Multiplication (or division) was handled by a combination of table look up,
which is also a common technique in Babylonian and Egyptian math, and using
the abacus to handle resulting summations. It was no walk in the park,
obviously, but you didn't need to be a genius either. Incidentally the word
_calculate_ stems from the small pebbles, called _calculi_ , used in an abacus
(see here for a fascinating discussion on Roman calculating boards and abaci:
<http://mathforum.org/library/drmath/view/57572.html>).

------
warmfuzzykitten
No, point of view has little to do with representation. For example, the
gradual acceptance of abstract reasoning in mainstream culture is said to be
responsible for the steady increase of IQ scores over the last century,
causing testmakers to constantly shift the curve to keep the center score at
100.

→ **What is asked**
(a) According to the forum thread on Roman arithmetic, which word stems from the small pebbles used in an abacus?
(b) Extend the forum thread on Roman arithmetic past its last sentence.
The material after this point comes from a separate source, not from the forum thread on Roman arithmetic.

→ **Stored data**

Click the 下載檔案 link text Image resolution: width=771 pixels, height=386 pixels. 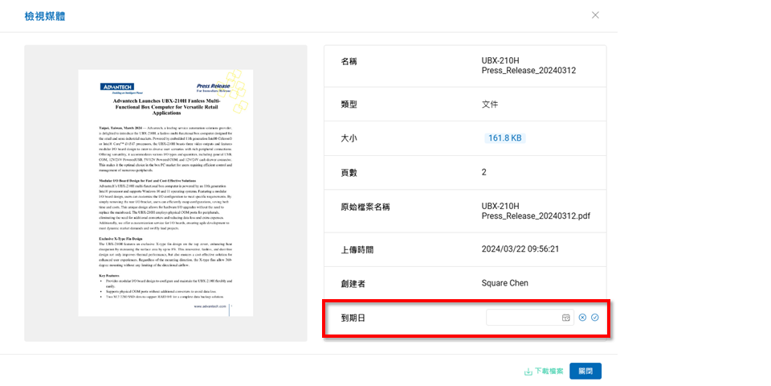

→ **Final answers**
(a) The word "calculate," from the pebbles called calculi.

(b)
But I don't think that was Kaye's point, either. I think he was saying if you
have the correct perspective you will make better choices than smarter people
who don't. Rather than decimal notation vs. Roman numerals, consider DynaBook
vs. "computers". For some (easier to come up with) negative examples: People
who realized that everything done by timesharing would migrate to the desktop
were able to escape dying industries before they collapsed. Bye, DEC. Ditto
for people who realized that performance of personal computers would overtake
workstations. Bye Sun and Silicon Graphics.